▶ **Your goal**:
Write out the records again exactly. Nothing should be dropped.

▶ **Material for this task**:
········
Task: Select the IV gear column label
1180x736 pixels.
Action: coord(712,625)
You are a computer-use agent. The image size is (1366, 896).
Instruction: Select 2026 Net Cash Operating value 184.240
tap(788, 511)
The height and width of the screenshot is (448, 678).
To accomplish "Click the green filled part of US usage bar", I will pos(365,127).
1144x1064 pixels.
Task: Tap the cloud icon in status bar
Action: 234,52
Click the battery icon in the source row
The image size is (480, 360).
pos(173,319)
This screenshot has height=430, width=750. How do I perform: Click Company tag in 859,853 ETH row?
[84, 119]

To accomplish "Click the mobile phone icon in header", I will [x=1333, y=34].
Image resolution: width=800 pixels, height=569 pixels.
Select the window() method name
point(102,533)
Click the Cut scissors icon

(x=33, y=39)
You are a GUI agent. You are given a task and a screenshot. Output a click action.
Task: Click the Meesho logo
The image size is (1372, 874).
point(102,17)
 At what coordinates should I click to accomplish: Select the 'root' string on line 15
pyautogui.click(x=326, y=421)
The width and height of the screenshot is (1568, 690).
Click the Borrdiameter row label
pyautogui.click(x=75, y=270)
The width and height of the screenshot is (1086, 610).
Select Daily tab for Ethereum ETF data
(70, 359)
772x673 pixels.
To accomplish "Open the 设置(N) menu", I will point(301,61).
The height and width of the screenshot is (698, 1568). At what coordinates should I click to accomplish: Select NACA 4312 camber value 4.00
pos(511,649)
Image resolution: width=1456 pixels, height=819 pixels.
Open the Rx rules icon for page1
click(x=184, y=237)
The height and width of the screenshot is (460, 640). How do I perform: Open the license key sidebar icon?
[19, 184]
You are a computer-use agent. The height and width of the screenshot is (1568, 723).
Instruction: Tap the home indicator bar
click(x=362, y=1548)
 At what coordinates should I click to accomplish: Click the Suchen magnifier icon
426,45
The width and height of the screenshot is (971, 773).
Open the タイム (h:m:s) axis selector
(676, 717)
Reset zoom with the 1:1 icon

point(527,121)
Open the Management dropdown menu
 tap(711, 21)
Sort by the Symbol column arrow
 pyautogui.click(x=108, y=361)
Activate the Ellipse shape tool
········
▶ **Task answer**:
Task: Select the IV gear column label
1180x736 pixels.
Action: coord(712,625)
You are a computer-use agent. The image size is (1366, 896).
Instruction: Select 2026 Net Cash Operating value 184.240
tap(788, 511)
The height and width of the screenshot is (448, 678).
To accomplish "Click the green filled part of US usage bar", I will pos(365,127).
1144x1064 pixels.
Task: Tap the cloud icon in status bar
Action: 234,52
Click the battery icon in the source row
The image size is (480, 360).
pos(173,319)
This screenshot has height=430, width=750. How do I perform: Click Company tag in 859,853 ETH row?
[84, 119]

To accomplish "Click the mobile phone icon in header", I will [x=1333, y=34].
Image resolution: width=800 pixels, height=569 pixels.
Select the window() method name
point(102,533)
Click the Cut scissors icon

(x=33, y=39)
You are a GUI agent. You are given a task and a screenshot. Output a click action.
Task: Click the Meesho logo
The image size is (1372, 874).
point(102,17)
 At what coordinates should I click to accomplish: Select the 'root' string on line 15
pyautogui.click(x=326, y=421)
The width and height of the screenshot is (1568, 690).
Click the Borrdiameter row label
pyautogui.click(x=75, y=270)
The width and height of the screenshot is (1086, 610).
Select Daily tab for Ethereum ETF data
(70, 359)
772x673 pixels.
To accomplish "Open the 设置(N) menu", I will point(301,61).
The height and width of the screenshot is (698, 1568). At what coordinates should I click to accomplish: Select NACA 4312 camber value 4.00
pos(511,649)
Image resolution: width=1456 pixels, height=819 pixels.
Open the Rx rules icon for page1
click(x=184, y=237)
The height and width of the screenshot is (460, 640). How do I perform: Open the license key sidebar icon?
[19, 184]
You are a computer-use agent. The height and width of the screenshot is (1568, 723).
Instruction: Tap the home indicator bar
click(x=362, y=1548)
 At what coordinates should I click to accomplish: Click the Suchen magnifier icon
426,45
The width and height of the screenshot is (971, 773).
Open the タイム (h:m:s) axis selector
(676, 717)
Reset zoom with the 1:1 icon

point(527,121)
Open the Management dropdown menu
 tap(711, 21)
Sort by the Symbol column arrow
 pyautogui.click(x=108, y=361)
Activate the Ellipse shape tool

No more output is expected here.